JumbleSolver
A Program to solve Jumble Challenge
Instructions
Clone or download this repo (preferably in your Ubuntu system)
Cloning
git clone git@github.com:SubMishMar/JumbleSolver.git
and inside JumbleSolver Folder build this project using the following commands:
Building the project
cd JumbleSolver
mkdir build
cd build
cmake ..
make
Running the project
Inside the build folder run
./JumbleSolver ../data/word_list.txt dog
Here ../data/word_list.txt
is the dictionary of words and dog
is the query string which can be anything you want, like rat, car, anagram, and so on.
Documentation
The process has two important steps
1. Find all sorted sub-strings/anagrams of the queried string
2. Look for those sub-strings/anagrams in the word-list or the dictionary
Step 1 is to determine all sorted sub-strings/anagram of the queried string
Logic:
consider a sorted string abcde
Step 1a: Looping from behind, find all 2 lettered and complete strings possible
Looping over Set of two lettered and complete strings
d {de}
c {cd, ce cde}
b {bc, bd, be, bcde}
a {ab, ac, ad, ae, abcde}
The first column above is stored as a character array (vector)
The second column above is stored as an array (vector) of set of strings
The next step is the insert to the above sets more possible alphabetically sorted substrings
Step 1b: Loop over the character array starting from the second element (c) and
append at the front the character for all elements of the previous sets of strings and insert
the appended strings to the current set of strings
Looping over Set of two lettered and complete strings
c {cd, ce cde} + insert{append_at_front(c, {de})}
// The set data structure ensures that elements are unique
b {bc, bd, be, bcde} + insert{append_at_front(b, {cd, ce, cde})

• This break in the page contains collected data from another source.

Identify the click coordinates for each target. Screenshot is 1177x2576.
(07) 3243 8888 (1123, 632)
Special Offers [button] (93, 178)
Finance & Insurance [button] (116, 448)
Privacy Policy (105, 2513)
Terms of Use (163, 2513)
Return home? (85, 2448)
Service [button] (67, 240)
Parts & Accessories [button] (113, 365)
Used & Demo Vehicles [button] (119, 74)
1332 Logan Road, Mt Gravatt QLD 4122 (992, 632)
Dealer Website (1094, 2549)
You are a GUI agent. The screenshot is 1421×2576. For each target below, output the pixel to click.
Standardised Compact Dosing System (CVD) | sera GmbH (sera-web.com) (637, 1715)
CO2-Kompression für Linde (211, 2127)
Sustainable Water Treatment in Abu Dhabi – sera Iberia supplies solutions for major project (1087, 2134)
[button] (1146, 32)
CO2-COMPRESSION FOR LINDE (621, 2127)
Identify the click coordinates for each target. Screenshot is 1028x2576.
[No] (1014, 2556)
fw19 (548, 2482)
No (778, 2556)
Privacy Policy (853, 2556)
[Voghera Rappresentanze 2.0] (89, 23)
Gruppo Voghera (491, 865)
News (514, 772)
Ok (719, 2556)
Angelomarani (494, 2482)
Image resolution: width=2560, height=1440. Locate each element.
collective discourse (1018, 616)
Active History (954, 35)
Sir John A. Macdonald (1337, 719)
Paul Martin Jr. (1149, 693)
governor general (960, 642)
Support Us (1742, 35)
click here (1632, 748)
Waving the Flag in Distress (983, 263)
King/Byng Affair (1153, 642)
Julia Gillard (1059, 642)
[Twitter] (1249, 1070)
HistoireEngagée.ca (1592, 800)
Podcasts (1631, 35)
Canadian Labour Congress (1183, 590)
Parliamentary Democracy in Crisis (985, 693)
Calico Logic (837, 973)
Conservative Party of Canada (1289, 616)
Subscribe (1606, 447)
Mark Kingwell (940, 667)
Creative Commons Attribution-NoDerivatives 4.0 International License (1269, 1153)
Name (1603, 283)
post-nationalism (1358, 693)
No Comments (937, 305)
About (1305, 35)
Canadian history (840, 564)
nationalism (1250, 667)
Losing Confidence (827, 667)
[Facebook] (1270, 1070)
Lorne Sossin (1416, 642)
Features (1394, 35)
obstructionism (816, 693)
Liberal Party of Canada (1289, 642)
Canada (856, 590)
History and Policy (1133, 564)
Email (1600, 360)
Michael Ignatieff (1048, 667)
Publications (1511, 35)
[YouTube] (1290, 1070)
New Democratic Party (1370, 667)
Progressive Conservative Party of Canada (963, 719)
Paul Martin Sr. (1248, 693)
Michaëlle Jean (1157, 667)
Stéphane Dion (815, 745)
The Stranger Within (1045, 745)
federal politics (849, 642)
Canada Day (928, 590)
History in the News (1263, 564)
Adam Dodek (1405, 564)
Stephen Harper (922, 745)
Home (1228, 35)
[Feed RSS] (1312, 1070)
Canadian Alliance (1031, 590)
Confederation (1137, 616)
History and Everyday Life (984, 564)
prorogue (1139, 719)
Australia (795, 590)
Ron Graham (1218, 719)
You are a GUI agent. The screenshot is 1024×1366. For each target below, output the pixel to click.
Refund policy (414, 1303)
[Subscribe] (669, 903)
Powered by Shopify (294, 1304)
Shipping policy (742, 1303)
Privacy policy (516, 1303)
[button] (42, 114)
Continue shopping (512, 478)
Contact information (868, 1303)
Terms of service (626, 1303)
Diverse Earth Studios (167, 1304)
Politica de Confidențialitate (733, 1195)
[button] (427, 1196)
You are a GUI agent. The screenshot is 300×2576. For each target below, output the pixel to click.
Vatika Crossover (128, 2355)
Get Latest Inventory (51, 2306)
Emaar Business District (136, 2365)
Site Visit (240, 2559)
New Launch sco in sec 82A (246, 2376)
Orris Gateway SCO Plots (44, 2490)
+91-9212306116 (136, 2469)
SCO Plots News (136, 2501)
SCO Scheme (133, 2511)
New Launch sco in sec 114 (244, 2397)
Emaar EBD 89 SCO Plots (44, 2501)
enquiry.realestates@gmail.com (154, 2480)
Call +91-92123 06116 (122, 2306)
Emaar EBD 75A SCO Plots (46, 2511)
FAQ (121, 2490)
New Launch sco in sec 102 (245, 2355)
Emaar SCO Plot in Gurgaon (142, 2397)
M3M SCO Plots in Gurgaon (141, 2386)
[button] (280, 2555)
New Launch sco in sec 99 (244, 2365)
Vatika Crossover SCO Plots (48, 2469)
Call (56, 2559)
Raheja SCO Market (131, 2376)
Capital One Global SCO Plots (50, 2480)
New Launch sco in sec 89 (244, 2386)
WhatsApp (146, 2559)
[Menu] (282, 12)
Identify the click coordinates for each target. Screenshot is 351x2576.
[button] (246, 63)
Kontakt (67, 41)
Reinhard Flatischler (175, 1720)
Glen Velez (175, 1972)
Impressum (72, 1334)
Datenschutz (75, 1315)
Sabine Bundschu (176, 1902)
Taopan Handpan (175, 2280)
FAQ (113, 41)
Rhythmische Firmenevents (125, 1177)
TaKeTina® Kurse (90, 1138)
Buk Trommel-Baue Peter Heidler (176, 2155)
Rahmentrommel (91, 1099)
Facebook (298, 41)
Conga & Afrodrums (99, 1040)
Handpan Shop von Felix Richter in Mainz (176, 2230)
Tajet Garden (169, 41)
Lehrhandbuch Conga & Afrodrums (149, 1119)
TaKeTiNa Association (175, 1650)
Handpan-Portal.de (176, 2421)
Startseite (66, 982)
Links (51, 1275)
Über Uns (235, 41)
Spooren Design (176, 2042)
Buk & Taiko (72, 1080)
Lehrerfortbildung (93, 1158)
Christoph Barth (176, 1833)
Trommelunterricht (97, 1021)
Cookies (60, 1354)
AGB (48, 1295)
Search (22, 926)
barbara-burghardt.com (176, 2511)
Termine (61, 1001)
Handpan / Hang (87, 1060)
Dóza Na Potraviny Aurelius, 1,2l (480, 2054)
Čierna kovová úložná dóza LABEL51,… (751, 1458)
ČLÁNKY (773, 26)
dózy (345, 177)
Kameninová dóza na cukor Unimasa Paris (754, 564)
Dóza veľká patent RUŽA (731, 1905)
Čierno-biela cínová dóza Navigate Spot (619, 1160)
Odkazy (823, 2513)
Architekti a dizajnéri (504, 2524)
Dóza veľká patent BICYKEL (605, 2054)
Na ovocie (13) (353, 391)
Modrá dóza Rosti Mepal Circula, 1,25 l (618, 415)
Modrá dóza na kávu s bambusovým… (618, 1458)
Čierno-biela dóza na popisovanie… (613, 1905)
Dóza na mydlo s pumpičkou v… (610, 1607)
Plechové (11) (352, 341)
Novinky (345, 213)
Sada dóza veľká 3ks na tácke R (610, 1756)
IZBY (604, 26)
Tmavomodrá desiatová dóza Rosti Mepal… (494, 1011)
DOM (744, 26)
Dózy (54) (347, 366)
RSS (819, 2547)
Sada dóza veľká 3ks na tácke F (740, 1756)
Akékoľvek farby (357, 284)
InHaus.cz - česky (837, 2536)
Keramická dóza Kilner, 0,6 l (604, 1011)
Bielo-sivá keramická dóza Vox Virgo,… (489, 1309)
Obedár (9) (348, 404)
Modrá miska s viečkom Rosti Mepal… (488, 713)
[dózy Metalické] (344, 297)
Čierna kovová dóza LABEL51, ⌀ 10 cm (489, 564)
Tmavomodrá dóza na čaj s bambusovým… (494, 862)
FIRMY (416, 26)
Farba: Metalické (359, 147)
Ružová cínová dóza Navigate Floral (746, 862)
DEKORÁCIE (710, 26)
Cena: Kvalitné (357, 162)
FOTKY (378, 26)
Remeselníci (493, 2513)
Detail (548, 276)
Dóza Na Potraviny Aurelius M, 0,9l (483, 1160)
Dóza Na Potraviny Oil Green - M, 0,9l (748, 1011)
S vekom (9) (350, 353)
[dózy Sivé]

+ append_at_front(b, {de})}
a {ab, ac, ad, ae, abcde} + insert(append_at_front(a, {bc, bd, be, bcde})
+ append_at_front(a, {cd, ce, cde})
+ append_at_front(a, {de}))
The first column above is stored as a character array (vector)
The second column above is stored as an array (vector) of set of strings
Finally the second column is stored as a single set of all alphabetically sorted sub-strings of the query string.
Step 2 is to look for the matches of the sorted sub strings in the word-list
For that I store the word list in a dictionary where the key to the word is its alphabetically sorted counterpart
I use a multimap data structure because a key of sorted characters may point to different words in the word list.
Complexity Ananlysis
The total time complexity is shared among 3 steps:
- The time taken to find all substrings (O(n^2), where n is the size of the queried string (eg. dog)).
- The time taken to store all the words in the program's memory (O(m), where m is the number of words in the word list).
- The time taken to look up those substrings in the dictionary (This is done in constant time O(1) for every substring, if p substrings are found the it's O(p)).
Since m>>>p>n, O(m) dominates so the time complexity would be O(m) with m = the number of words in the file and the process of parsing the wordlist is evaluated just once.